━━━━━ The data

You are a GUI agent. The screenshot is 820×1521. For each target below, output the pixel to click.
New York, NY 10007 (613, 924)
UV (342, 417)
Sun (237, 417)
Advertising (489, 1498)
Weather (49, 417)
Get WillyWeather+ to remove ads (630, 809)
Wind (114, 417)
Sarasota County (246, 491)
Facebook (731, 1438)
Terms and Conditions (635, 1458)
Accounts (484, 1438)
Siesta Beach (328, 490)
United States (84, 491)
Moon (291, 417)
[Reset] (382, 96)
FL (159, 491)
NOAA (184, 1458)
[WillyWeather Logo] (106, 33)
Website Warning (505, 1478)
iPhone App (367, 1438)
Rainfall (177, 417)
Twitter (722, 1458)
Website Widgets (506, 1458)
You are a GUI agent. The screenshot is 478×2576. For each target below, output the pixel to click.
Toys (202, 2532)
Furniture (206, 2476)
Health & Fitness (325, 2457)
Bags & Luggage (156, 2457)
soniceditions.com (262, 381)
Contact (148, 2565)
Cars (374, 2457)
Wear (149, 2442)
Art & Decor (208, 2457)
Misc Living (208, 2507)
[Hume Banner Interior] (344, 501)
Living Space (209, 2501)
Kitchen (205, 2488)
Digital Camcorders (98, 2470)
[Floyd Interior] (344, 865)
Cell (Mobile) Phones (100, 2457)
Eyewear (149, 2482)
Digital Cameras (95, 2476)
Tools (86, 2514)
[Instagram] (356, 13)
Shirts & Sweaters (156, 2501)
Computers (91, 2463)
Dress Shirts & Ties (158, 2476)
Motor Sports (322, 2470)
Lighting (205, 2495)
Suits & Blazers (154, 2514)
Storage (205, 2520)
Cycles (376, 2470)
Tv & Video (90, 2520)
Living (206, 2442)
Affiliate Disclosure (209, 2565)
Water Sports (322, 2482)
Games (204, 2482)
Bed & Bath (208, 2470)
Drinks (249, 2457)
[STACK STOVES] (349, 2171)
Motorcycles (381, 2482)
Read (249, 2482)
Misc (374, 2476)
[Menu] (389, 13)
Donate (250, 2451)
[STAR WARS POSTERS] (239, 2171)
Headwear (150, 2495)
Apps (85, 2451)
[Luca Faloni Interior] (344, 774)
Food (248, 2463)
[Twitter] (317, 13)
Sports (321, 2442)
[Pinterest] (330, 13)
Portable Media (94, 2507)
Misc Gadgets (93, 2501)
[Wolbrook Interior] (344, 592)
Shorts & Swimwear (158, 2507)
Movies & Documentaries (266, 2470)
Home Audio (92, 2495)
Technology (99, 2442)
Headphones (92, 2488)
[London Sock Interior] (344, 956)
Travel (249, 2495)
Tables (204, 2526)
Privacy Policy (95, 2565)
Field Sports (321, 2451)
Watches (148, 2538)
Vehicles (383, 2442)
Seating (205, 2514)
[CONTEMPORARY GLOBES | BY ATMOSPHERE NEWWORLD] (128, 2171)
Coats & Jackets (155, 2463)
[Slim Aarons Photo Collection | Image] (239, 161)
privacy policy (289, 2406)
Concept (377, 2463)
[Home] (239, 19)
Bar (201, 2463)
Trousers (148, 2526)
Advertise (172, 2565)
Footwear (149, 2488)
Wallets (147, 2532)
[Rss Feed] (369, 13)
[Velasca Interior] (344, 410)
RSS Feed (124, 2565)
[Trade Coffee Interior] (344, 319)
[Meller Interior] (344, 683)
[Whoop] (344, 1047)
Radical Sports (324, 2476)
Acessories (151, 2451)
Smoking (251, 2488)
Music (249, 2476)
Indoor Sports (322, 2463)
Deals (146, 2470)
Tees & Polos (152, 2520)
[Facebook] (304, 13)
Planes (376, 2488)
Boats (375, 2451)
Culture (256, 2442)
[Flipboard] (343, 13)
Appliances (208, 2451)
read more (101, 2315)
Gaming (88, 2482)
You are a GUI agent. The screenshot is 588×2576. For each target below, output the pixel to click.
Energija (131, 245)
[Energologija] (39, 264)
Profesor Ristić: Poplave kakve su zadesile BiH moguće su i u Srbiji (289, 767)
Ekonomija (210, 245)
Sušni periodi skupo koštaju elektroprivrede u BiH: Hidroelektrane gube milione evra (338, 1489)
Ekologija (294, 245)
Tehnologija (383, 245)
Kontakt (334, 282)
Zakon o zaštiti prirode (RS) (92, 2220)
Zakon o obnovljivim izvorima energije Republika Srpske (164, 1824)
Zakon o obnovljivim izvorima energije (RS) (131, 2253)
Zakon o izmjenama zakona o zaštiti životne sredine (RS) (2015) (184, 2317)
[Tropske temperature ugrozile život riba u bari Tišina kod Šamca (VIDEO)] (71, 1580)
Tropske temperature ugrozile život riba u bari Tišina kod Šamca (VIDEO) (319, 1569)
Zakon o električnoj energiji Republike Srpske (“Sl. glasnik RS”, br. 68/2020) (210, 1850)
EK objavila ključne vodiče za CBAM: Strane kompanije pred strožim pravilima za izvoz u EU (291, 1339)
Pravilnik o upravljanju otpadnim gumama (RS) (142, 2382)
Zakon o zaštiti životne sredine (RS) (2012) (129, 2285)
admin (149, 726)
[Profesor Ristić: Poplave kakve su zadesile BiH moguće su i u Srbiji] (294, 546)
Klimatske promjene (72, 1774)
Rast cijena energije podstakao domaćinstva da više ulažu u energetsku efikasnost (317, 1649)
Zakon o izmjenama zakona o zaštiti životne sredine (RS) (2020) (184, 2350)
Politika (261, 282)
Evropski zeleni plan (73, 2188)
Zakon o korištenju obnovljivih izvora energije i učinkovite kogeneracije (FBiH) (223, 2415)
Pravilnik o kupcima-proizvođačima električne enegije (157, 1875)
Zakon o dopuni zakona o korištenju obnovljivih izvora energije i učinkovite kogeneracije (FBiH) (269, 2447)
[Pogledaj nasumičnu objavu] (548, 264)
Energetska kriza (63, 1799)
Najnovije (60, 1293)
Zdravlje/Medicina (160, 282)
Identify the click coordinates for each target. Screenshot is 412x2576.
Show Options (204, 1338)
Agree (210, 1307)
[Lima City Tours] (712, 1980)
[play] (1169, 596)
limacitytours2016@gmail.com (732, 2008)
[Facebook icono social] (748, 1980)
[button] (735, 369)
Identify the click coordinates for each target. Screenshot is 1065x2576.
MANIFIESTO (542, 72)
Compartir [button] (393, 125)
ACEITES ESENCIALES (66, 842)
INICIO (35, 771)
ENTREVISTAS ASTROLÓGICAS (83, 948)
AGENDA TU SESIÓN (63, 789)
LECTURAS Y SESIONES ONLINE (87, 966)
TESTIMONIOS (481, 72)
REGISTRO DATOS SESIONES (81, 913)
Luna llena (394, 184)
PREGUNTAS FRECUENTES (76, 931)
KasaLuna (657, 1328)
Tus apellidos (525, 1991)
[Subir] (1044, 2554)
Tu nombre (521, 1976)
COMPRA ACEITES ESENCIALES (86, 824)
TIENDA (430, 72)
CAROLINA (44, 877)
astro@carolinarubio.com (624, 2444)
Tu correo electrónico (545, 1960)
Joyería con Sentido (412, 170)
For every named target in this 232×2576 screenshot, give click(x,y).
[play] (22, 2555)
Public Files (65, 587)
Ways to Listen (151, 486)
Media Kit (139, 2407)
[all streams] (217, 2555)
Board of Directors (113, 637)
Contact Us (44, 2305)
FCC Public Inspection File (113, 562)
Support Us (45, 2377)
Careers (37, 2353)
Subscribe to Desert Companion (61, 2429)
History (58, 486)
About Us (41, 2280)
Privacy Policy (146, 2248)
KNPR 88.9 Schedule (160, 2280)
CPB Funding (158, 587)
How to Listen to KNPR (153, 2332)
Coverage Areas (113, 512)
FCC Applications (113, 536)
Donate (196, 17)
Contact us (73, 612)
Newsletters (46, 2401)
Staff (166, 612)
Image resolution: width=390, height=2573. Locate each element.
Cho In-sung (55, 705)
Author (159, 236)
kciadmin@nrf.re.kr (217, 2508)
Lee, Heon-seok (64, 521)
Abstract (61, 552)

━━━━━━━━━━

### [Exercise instructions]
In the entries above, find the line containing "COMPRA ACEITES ESENCIALES (86, 824)". Set down that line and every line after it through the last one, exactly and alone.

### [Answer space]
COMPRA ACEITES ESENCIALES (86, 824)
TIENDA (430, 72)
CAROLINA (44, 877)
astro@carolinarubio.com (624, 2444)
Tu correo electrónico (545, 1960)
Joyería con Sentido (412, 170)
For every named target in this 232×2576 screenshot, give click(x,y).
[play] (22, 2555)
Public Files (65, 587)
Ways to Listen (151, 486)
Media Kit (139, 2407)
[all streams] (217, 2555)
Board of Directors (113, 637)
Contact Us (44, 2305)
FCC Public Inspection File (113, 562)
Support Us (45, 2377)
Careers (37, 2353)
Subscribe to Desert Companion (61, 2429)
History (58, 486)
About Us (41, 2280)
Privacy Policy (146, 2248)
KNPR 88.9 Schedule (160, 2280)
CPB Funding (158, 587)
How to Listen to KNPR (153, 2332)
Coverage Areas (113, 512)
FCC Applications (113, 536)
Donate (196, 17)
Contact us (73, 612)
Newsletters (46, 2401)
Staff (166, 612)
Image resolution: width=390, height=2573. Locate each element.
Cho In-sung (55, 705)
Author (159, 236)
kciadmin@nrf.re.kr (217, 2508)
Lee, Heon-seok (64, 521)
Abstract (61, 552)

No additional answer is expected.